Work task: Read the data below. Then repeat all of it exactly.

Data for review:
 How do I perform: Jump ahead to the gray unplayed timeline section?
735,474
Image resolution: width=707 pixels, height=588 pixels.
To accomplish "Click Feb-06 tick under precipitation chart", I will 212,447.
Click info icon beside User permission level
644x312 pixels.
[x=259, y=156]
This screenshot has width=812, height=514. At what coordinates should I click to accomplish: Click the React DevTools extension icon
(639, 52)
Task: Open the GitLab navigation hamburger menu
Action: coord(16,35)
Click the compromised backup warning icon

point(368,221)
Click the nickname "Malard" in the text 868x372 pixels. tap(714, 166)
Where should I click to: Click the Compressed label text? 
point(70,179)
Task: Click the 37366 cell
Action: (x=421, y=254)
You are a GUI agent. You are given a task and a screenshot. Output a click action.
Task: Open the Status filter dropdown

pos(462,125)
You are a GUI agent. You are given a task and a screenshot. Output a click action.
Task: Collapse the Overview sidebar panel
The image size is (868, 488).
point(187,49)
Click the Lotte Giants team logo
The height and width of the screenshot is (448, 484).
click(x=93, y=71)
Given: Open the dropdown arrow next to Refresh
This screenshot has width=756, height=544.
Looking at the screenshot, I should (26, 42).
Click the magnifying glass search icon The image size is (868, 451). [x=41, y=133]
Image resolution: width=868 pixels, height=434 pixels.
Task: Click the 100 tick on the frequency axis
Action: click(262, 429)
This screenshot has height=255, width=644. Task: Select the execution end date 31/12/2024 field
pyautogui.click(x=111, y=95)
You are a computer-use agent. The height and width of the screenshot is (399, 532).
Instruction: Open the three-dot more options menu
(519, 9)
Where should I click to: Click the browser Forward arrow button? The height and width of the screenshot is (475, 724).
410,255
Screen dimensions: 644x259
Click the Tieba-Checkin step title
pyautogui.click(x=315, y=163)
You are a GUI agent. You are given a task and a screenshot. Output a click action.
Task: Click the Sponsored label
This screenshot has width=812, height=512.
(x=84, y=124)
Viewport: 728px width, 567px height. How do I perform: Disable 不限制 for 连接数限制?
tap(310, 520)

Answer box:
 How do I perform: Jump ahead to the gray unplayed timeline section?
735,474
Image resolution: width=707 pixels, height=588 pixels.
To accomplish "Click Feb-06 tick under precipitation chart", I will 212,447.
Click info icon beside User permission level
644x312 pixels.
[x=259, y=156]
This screenshot has width=812, height=514. At what coordinates should I click to accomplish: Click the React DevTools extension icon
(639, 52)
Task: Open the GitLab navigation hamburger menu
Action: coord(16,35)
Click the compromised backup warning icon

point(368,221)
Click the nickname "Malard" in the text 868x372 pixels. tap(714, 166)
Where should I click to: Click the Compressed label text? 
point(70,179)
Task: Click the 37366 cell
Action: (x=421, y=254)
You are a GUI agent. You are given a task and a screenshot. Output a click action.
Task: Open the Status filter dropdown

pos(462,125)
You are a GUI agent. You are given a task and a screenshot. Output a click action.
Task: Collapse the Overview sidebar panel
The image size is (868, 488).
point(187,49)
Click the Lotte Giants team logo
The height and width of the screenshot is (448, 484).
click(x=93, y=71)
Given: Open the dropdown arrow next to Refresh
This screenshot has width=756, height=544.
Looking at the screenshot, I should (26, 42).
Click the magnifying glass search icon The image size is (868, 451). [x=41, y=133]
Image resolution: width=868 pixels, height=434 pixels.
Task: Click the 100 tick on the frequency axis
Action: click(262, 429)
This screenshot has height=255, width=644. Task: Select the execution end date 31/12/2024 field
pyautogui.click(x=111, y=95)
You are a computer-use agent. The height and width of the screenshot is (399, 532).
Instruction: Open the three-dot more options menu
(519, 9)
Where should I click to: Click the browser Forward arrow button? The height and width of the screenshot is (475, 724).
410,255
Screen dimensions: 644x259
Click the Tieba-Checkin step title
pyautogui.click(x=315, y=163)
You are a GUI agent. You are given a task and a screenshot. Output a click action.
Task: Click the Sponsored label
This screenshot has width=812, height=512.
(x=84, y=124)
Viewport: 728px width, 567px height. How do I perform: Disable 不限制 for 连接数限制?
tap(310, 520)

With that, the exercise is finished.